In tax year 2009, college students and their parents left nearly $800 million in tax benefits for higher education on the table. Students and parents filing their taxes this spring will confront the same trio of tax breaks and many will likely make similar errors.
In particular, the Government Accountability Office (GAO) found that for the 2009 tax year, 14 percent of those eligible for higher education tax benefits – more than 1.5 million returns – failed to take any credit or deduction and did not claim an average $466 in tax benefits. GAO also found that about 40 percent of those choosing the deduction for tuition – about 237,000 of the 588,000 returns claiming that particular tax break – would have lowered their federal tax liability by choosing a different tax break (the Lifetime Learning Credit) and, by not doing so, lost average tax benefits of $284.1
The comprehensive tax reform plan recently released by Ways and Means Committee Chairman Dave Camp (R-MI) fully incorporates a proposal previously put forward by Reps. Diane Black (R-TN) and Danny Davis (D-IL) in the Student and Family Tax Simplification Act to merge the different education tax breaks into one consolidated credit. The new credit would concentrate tax benefits for tuition on lower-income students and streamline the tax code for Americans who are paying tuition.
The Law of the Land
Students and parents who want to claim a tax break for higher education currently have to choose among the American Opportunity Tax Credit (AOTC), the Lifetime Learning Credit (LLC), and the deduction for tuition expenses.

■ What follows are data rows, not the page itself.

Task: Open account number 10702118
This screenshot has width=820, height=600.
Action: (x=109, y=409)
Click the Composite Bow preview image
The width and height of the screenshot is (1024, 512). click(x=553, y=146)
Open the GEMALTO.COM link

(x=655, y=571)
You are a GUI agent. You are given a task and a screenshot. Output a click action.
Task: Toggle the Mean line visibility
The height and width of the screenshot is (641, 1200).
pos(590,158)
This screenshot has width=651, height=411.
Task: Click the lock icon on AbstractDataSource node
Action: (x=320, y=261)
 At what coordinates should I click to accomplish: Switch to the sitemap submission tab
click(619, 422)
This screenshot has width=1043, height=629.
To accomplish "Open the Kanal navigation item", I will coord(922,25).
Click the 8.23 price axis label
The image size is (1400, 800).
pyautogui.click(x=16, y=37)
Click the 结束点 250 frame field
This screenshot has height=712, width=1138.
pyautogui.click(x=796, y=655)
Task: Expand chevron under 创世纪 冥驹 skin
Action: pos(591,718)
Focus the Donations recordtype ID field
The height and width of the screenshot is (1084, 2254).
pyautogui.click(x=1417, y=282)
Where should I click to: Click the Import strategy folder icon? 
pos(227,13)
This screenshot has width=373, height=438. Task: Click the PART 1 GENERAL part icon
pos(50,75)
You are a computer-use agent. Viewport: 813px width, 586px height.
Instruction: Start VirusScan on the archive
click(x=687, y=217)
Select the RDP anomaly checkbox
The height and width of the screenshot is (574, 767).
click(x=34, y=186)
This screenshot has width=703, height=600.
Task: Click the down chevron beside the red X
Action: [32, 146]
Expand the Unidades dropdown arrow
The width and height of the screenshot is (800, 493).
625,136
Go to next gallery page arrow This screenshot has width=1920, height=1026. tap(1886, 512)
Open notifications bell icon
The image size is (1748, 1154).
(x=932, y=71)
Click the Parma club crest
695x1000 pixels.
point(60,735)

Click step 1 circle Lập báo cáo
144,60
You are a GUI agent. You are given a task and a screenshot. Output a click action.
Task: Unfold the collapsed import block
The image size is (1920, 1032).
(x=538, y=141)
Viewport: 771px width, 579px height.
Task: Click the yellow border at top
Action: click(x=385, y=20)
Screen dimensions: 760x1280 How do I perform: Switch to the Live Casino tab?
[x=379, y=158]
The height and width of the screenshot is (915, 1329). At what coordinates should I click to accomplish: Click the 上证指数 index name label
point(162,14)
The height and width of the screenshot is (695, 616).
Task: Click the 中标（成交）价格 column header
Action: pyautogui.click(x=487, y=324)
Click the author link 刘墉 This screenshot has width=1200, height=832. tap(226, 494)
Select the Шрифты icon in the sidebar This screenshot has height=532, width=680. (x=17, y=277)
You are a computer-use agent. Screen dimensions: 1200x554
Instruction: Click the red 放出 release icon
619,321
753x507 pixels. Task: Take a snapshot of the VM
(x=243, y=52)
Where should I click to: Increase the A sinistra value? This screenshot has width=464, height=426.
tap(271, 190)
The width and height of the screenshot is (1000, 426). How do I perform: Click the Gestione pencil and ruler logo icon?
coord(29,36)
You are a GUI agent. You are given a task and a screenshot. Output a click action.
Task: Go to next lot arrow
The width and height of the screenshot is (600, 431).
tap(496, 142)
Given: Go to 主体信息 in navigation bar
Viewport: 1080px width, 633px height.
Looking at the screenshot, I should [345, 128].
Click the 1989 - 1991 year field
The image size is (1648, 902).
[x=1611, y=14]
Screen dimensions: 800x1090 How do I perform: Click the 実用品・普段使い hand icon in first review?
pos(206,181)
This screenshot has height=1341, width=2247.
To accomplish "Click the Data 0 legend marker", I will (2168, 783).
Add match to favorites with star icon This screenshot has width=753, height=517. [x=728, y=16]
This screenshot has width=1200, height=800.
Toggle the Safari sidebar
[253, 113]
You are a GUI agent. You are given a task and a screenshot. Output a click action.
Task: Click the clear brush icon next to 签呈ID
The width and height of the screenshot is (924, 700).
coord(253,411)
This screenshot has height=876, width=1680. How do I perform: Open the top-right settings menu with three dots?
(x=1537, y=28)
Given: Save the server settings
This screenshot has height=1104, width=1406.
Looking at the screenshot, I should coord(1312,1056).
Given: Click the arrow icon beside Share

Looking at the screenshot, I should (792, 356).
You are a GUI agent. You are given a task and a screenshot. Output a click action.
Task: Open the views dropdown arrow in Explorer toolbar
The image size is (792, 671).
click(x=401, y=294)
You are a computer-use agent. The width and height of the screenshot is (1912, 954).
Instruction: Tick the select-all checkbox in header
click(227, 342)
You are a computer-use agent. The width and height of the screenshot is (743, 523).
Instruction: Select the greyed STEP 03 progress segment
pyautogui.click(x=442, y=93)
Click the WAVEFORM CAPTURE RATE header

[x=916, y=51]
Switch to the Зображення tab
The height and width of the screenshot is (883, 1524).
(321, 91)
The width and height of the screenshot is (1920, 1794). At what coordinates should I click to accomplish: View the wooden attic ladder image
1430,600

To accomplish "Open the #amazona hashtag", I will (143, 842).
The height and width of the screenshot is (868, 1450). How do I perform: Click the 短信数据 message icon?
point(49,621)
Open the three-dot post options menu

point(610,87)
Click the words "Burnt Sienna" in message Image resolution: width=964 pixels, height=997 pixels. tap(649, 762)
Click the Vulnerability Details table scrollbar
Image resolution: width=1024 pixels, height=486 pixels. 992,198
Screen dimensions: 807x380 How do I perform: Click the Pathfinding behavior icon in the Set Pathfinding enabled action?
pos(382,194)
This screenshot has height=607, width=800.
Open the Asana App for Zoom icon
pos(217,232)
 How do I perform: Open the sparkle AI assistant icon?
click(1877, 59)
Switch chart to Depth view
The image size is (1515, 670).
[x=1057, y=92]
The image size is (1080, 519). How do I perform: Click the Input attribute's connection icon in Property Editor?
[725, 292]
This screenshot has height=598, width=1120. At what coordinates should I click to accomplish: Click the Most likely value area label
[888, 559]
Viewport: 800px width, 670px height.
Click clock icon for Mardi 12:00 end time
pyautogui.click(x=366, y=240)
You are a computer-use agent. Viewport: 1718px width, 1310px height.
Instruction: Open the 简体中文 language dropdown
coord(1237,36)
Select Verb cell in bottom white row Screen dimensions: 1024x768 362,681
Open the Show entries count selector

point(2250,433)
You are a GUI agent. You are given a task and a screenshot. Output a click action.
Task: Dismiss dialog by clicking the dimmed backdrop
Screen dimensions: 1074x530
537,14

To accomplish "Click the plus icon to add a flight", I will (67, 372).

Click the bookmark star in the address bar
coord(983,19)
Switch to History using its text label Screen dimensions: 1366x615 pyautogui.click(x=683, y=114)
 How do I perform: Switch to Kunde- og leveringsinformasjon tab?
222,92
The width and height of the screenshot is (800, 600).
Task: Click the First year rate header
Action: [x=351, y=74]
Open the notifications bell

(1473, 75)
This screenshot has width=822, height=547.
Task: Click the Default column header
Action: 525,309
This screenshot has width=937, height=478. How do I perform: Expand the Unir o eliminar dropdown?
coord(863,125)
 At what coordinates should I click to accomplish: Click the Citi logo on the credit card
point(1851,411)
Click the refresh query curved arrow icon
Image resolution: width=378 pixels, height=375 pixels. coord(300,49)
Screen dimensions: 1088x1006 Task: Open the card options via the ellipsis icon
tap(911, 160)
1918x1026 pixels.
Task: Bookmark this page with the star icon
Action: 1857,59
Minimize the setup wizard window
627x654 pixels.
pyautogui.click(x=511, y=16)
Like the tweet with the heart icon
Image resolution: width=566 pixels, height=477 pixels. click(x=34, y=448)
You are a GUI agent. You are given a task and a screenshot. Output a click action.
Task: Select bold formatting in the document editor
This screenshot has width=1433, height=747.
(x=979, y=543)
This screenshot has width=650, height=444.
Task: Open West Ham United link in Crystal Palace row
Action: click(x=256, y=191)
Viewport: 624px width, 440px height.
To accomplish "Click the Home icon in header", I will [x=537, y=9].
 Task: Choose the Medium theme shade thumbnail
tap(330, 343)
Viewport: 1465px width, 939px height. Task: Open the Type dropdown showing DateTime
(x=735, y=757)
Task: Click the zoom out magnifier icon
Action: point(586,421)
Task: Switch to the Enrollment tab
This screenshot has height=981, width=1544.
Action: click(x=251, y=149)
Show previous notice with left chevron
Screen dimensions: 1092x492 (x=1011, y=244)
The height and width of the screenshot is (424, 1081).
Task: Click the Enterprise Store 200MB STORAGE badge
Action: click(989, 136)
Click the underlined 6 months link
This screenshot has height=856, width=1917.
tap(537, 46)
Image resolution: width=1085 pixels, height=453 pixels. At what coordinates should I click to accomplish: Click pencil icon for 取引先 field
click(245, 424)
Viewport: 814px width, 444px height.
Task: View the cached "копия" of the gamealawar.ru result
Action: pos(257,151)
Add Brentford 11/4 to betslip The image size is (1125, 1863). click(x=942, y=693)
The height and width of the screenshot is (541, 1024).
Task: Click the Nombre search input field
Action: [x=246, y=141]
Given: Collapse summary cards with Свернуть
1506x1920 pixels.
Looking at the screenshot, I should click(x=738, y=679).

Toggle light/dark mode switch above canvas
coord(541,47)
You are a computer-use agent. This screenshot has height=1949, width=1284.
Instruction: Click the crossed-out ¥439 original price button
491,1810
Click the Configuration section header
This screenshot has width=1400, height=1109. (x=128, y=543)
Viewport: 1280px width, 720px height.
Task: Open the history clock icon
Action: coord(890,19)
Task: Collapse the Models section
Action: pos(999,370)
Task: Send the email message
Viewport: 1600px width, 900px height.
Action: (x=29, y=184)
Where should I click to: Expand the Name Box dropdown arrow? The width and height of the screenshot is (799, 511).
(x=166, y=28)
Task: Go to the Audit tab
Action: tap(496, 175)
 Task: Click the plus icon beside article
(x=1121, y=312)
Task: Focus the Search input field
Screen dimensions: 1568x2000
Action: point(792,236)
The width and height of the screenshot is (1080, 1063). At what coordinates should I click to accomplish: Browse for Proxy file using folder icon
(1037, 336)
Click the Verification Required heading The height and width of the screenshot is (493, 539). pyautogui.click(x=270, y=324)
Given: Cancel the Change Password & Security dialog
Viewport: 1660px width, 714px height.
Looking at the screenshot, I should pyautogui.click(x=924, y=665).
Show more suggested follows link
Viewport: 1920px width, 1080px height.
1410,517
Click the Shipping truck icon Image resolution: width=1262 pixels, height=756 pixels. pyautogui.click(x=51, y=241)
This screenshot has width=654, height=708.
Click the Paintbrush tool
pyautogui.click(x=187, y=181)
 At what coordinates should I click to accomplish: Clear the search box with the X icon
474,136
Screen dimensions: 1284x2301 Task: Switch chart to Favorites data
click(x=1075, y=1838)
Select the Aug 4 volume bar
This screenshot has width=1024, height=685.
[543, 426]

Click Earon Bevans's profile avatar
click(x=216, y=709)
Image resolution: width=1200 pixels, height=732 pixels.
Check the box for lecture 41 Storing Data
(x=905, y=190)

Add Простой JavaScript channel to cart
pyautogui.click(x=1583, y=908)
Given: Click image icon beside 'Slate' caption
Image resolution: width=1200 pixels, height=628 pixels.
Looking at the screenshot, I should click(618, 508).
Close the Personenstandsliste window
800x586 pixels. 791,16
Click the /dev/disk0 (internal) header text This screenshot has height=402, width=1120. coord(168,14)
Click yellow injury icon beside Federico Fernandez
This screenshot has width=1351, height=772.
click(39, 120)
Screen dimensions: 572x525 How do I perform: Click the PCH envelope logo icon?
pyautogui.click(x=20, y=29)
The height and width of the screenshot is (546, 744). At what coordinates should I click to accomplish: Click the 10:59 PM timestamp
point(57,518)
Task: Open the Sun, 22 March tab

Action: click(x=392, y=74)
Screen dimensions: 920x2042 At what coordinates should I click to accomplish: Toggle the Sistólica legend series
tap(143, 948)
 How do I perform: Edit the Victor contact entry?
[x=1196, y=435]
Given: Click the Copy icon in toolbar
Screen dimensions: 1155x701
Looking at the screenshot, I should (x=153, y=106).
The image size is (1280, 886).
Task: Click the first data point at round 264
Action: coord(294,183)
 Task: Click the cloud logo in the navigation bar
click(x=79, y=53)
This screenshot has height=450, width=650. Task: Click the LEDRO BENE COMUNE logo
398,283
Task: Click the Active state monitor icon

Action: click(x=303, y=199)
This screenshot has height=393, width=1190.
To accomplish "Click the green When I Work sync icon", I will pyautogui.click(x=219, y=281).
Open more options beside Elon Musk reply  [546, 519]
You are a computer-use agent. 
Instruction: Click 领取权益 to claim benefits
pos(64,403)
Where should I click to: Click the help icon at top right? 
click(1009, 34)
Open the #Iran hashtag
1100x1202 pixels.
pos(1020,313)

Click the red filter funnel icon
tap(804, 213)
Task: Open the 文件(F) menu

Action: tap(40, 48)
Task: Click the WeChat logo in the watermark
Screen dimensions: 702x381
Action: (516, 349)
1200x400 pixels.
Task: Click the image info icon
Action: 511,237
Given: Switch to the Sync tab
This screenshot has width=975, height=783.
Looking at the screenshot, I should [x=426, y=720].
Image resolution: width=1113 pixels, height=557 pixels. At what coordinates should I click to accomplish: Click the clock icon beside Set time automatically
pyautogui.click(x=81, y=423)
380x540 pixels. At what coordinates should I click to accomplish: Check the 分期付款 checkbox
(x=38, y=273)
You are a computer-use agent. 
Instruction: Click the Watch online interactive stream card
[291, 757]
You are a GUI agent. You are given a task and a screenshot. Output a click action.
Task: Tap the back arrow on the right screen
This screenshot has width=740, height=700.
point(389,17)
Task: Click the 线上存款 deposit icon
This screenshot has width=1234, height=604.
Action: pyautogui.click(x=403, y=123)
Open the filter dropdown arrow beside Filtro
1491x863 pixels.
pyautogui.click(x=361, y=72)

Each filer can only claim one of these for a given tax year and the value of each varies depending on the student’s circumstances. Both the Camp plan and the Black-Davis bill would eliminate this triumvirate of tax breaks in favor of an expanded AOTC.
- The AOTC was introduced in the 2009 American Recovery and Reinvestment Act (ARRA) – otherwise known as the “stimulus bill” – as a temporary replacement and expansion of the permanent Hope Scholarship Credit (HSC) and has been extended through 2017. The AOTC is available to students (or their parents, depending on who is paying tuition) in their first four years of post-secondary education to cover tuition, fees, and course materials.
The credit is worth a maximum of $2,500 and can only be claimed if the student is studying at least half-time towards a degree. The AOTC is partially refundable (up to 40 percent) and phases down from $2,500 for individuals with income over $80,000 to zero for those with income of $90,000 or above (thresholds doubled for joint filers). The current AOTC applies to expenses only after Pell Grants have first been applied to those expenses, oftentimes lessening the credit’s value.2 (See bottom-most graphic.)
Absent congressional action, the permanent HSC, which is less generous than the AOTC for almost all students, will take the place of the AOTC in 2017.
- The LLC grants a tax credit of up to $2,000 towards tuition and fees. This credit is not refundable and phases out at a lower level of income than the AOTC ($63,000 for single filers and $127,000 for joint filers). The LLC is, however, available to students taking any number of post-secondary education classes (whether they are in a degree-granting program or not) and is available for an unlimited number of years.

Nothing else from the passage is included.